Carlton distingue trois principaux usages de l’intelligence artificielle (IA) dans la recherche sur le paludisme :
Prévision des épidémies : des modèles d’apprentissage automatique analysent les données climatiques, les déplacements de population et les tendances historiques pour prévoir les épidémies et faciliter le déploiement anticipé de moustiquaires et d’autres mesures de protection.
Diagnostic assisté par IA : des algorithmes analysent les frottis sanguins pour détecter les parasites et réduire les erreurs humaines, même si la poussière sur les microscopes, un éclairage insuffisant et d’autres facteurs environnementaux peuvent affecter les résultats en conditions réelles.
Prédiction de la structure des protéines : des outils d’IA comme AlphaFold peuvent prédire en quelques heures la structure tridimensionnelle des protéines du parasite responsable du paludisme, aidant ainsi les concepteurs de médicaments à élaborer plus efficacement des traitements ciblant ces protéines.
L’utilisation de l’IA dans la recherche sur le paludisme soulève également des questions éthiques, notamment le risque de biais des données. La plupart des données génomiques proviennent d’Afrique, mais les modèles d’IA sont souvent entraînés dans des laboratoires occidentaux et peuvent négliger les différences régionales, par exemple les différences de comportement entre les espèces de moustiques des zones urbaines et rurales d’Afrique.
Innovations et défis de la recherche sur la lutte contre le paludisme
L’une des innovations qui intéressent le plus Carlton est un granulé bactérien écologique qui tue les larves de moustiques sans produits chimiques.
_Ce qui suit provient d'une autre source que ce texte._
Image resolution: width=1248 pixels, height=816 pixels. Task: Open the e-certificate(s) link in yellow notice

Peu coûteux et respectueux de l’environnement, il peut être produit localement. Les moustiques à forçage génétique suscitent également l’intérêt. Ils sont modifiés pour empêcher la transmission du parasite du paludisme ou réduire leur fertilité, et les premiers essais menés au Burkina Faso ont donné des résultats préliminaires. L’acceptation du public demeure toutefois difficile.
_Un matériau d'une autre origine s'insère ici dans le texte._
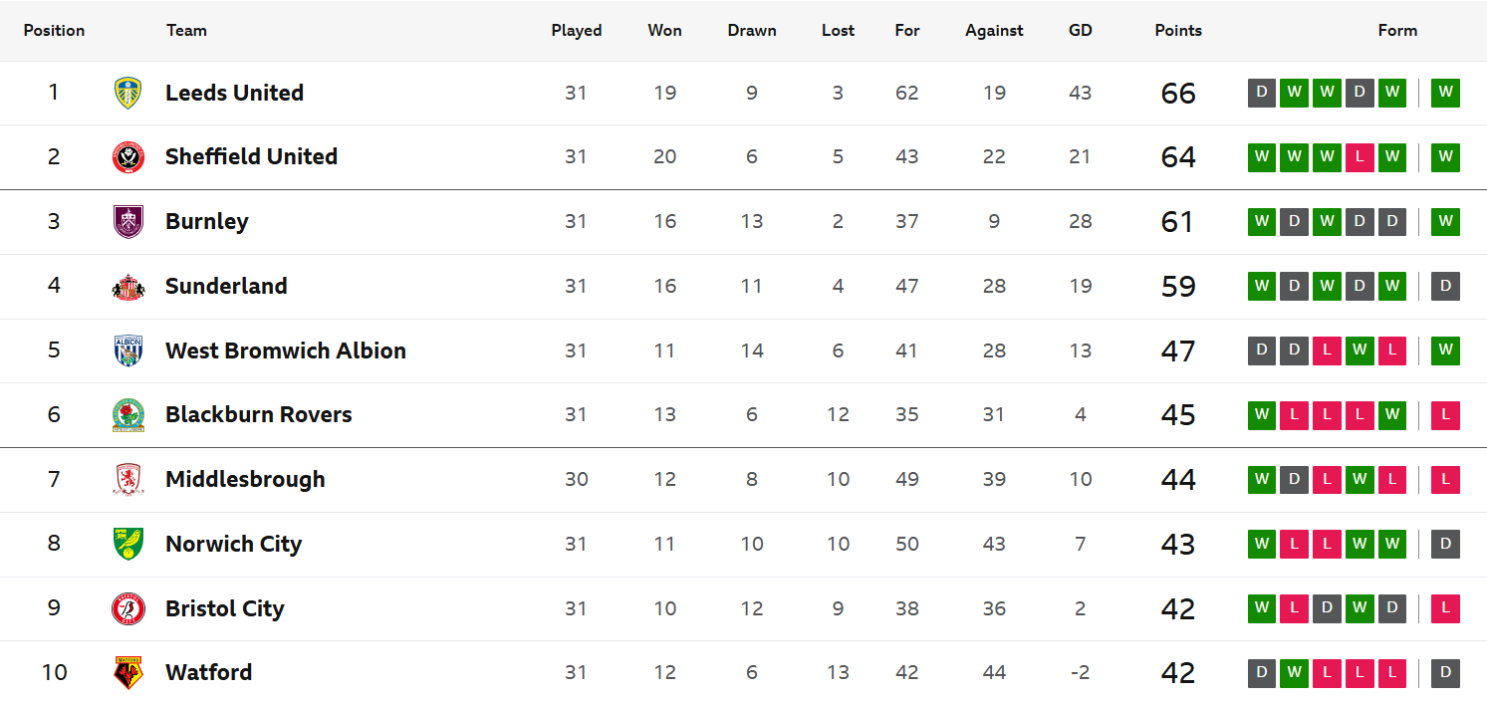This screenshot has height=702, width=1487.
Task: Click the West Bromwich Albion crest
Action: pyautogui.click(x=127, y=351)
Conclusion : une action urgente est nécessaire pour éviter tout recul
Malgré le gel des financements et les autres difficultés, Carlton reste optimiste quant à l’élimination du paludisme. De nombreux pays africains augmentent leurs investissements ; le Nigeria a récemment alloué US$200 millions à la santé pour compenser la baisse du financement américain. Grâce aux vaccins, aux technologies d’édition génétique et aux enseignements tirés des succès de pays comme l’Inde et l’Égypte, le paludisme pourrait être éliminé dans le monde au cours des prochaines décennies. Carlton avertit toutefois qu’un ralentissement aujourd’hui réduirait à néant des décennies de progrès.